Add 7 to every number in the coordinates of the records below, and write out every line of the records again with those new values. Leave out the pictures.

— begin —

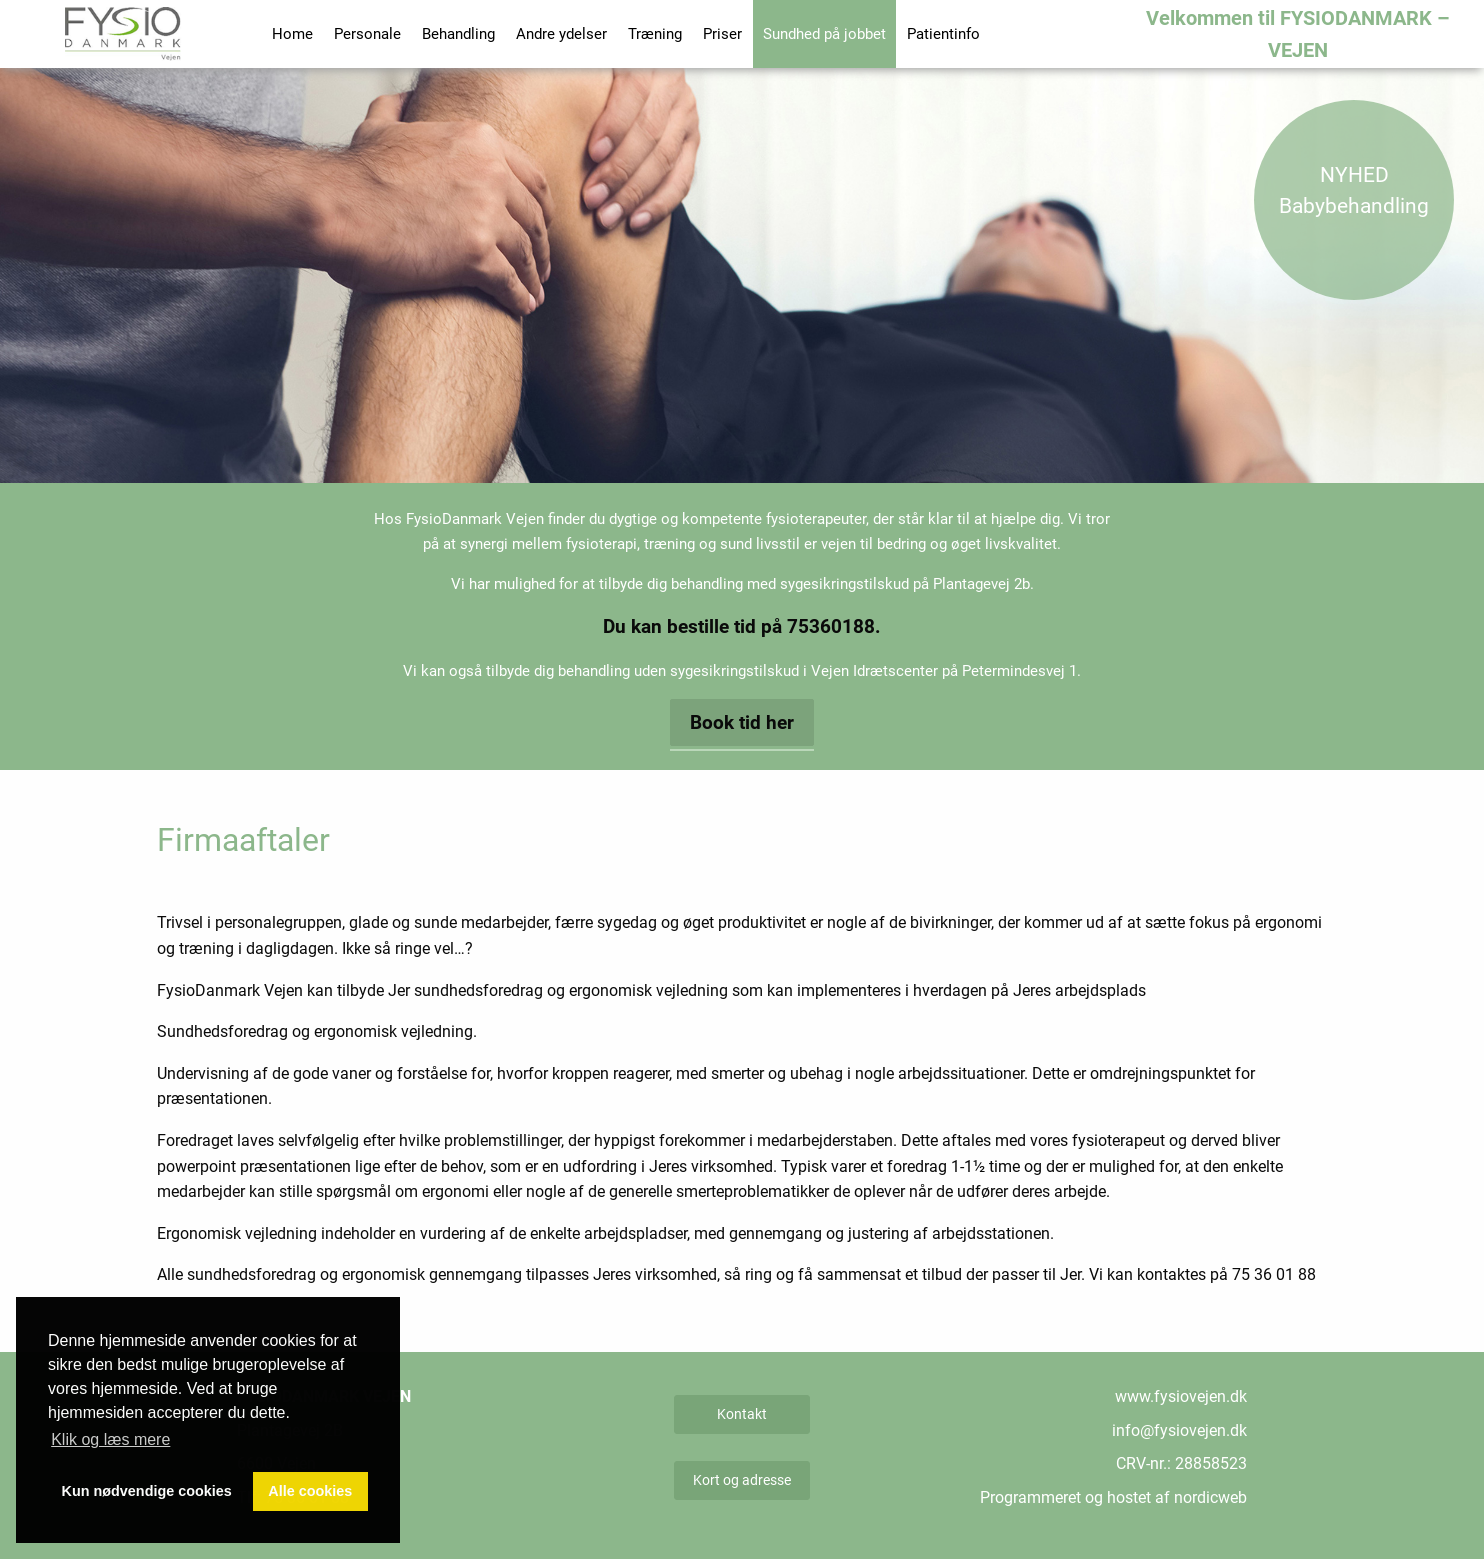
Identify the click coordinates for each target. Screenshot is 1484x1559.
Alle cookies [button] (310, 1491)
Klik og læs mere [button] (110, 1439)
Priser (722, 34)
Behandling (458, 34)
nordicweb (1210, 1497)
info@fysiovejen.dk (1179, 1430)
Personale (367, 34)
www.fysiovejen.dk (1181, 1396)
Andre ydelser (561, 34)
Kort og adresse (742, 1480)
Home (292, 34)
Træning (655, 34)
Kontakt (742, 1414)
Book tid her (742, 722)
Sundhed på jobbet (824, 34)
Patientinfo (943, 34)
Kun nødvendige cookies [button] (147, 1491)
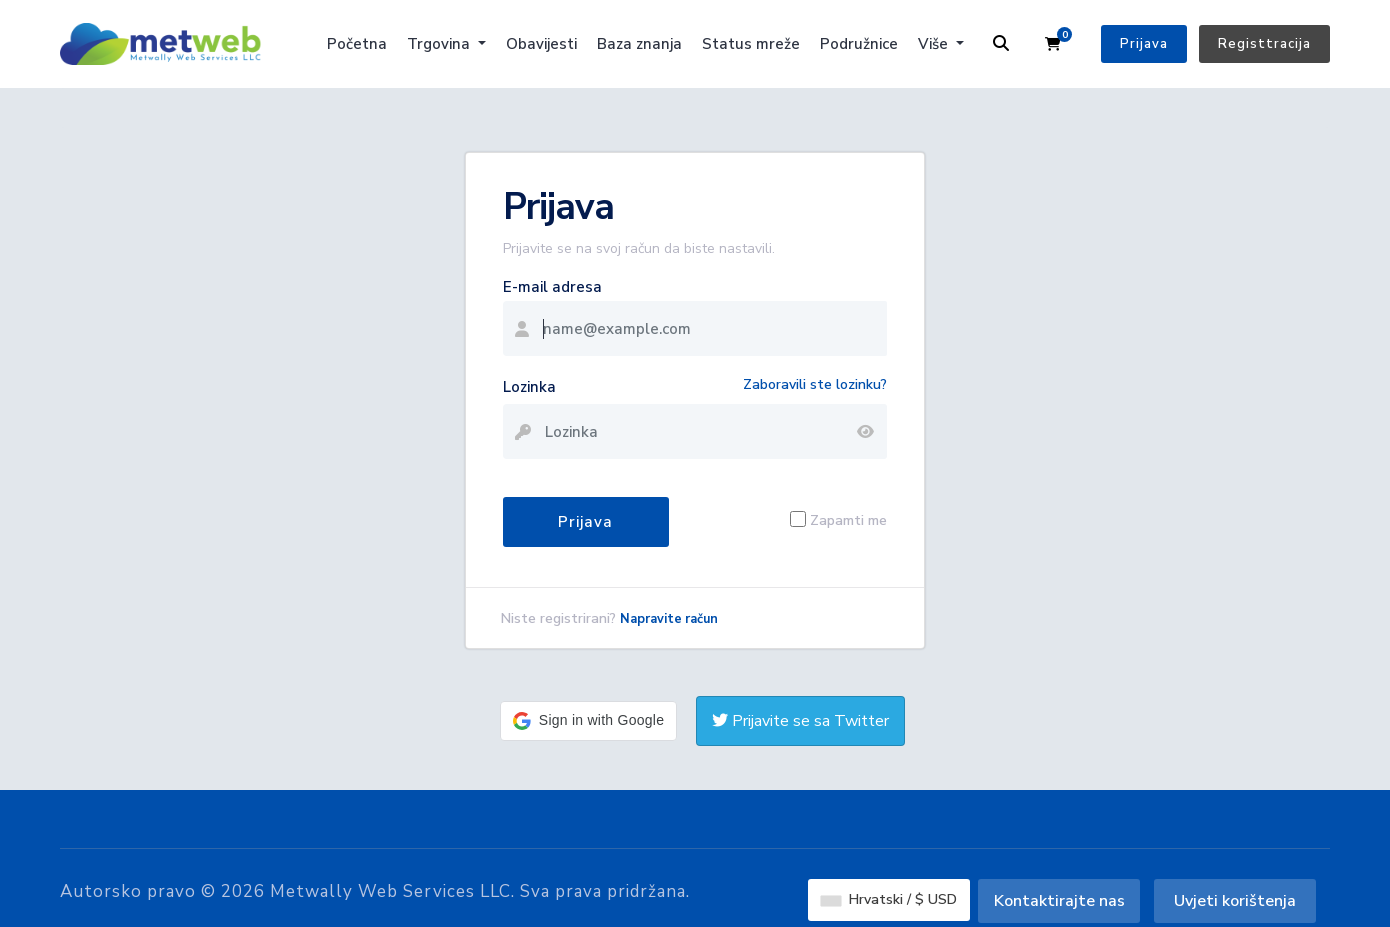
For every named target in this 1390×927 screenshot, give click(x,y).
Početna (357, 44)
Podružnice (859, 44)
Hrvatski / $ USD (889, 899)
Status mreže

— end —

_RESPONSE_
Identify the click coordinates for each target. Screenshot is 1484x1559.
Alle cookies [button] (317, 1498)
Klik og læs mere [button] (117, 1446)
Priser (729, 41)
Behandling (465, 41)
nordicweb (1217, 1504)
info@fysiovejen.dk (1186, 1437)
Personale (374, 41)
www.fysiovejen.dk (1188, 1403)
Andre ydelser (568, 41)
Kort og adresse (749, 1487)
Home (299, 41)
Træning (662, 41)
Kontakt (749, 1421)
Book tid her (749, 729)
Sundhed på jobbet (831, 41)
Patientinfo (950, 41)
Kun nødvendige cookies [button] (154, 1498)
For every named target in this 1390×927 screenshot, give click(x,y).
Početna (364, 51)
Podružnice (866, 51)
Hrvatski / $ USD (896, 906)
Status mreže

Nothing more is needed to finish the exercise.